Now he was ready to go to work, and when Paddy begins work, he sticks to
it until it is finished. He says that is the only way to succeed, and
you know and I know that he is right.
Now Paddy the Beaver can see at night just as Reddy Fox and Peter Rabbit
and Bobby Coon can, and he likes the night best, because he feels safest
then. But he can see in the daytime too, and when he feels that he is
perfectly safe and no one is watching, he works then too. Of course the
first thing to do was to build a dam across the Laughing Brook to make
the pond he so much needed. He chose a low open place deep in the Green
Forest, around the edge of which grew many young aspen-trees, the bark
of which is his favorite food. Through the middle of this open place
flowed the Laughing Brook. At the lower edge was just the place for a
dam. It would not have to be very long, and when it was finished and the
water was stopped in the Laughing Brook, it would just have to flow over
the low open place and make a pond there.

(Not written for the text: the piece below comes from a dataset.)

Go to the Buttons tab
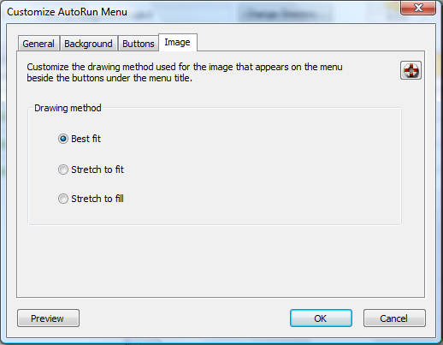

Paddy's eyes twinkled when he first saw it. It was right then that he made
up his mind to stay in the Green Forest.
So now that he was ready to begin his dam he went up the Laughing Brook
to a place where alders and willows grew, and there he began work; that
work was the cutting of a great number of trees by means of his big
front teeth which were given him for just this purpose. And as he
worked, Paddy was happy, for one can never be truly happy who does no
work.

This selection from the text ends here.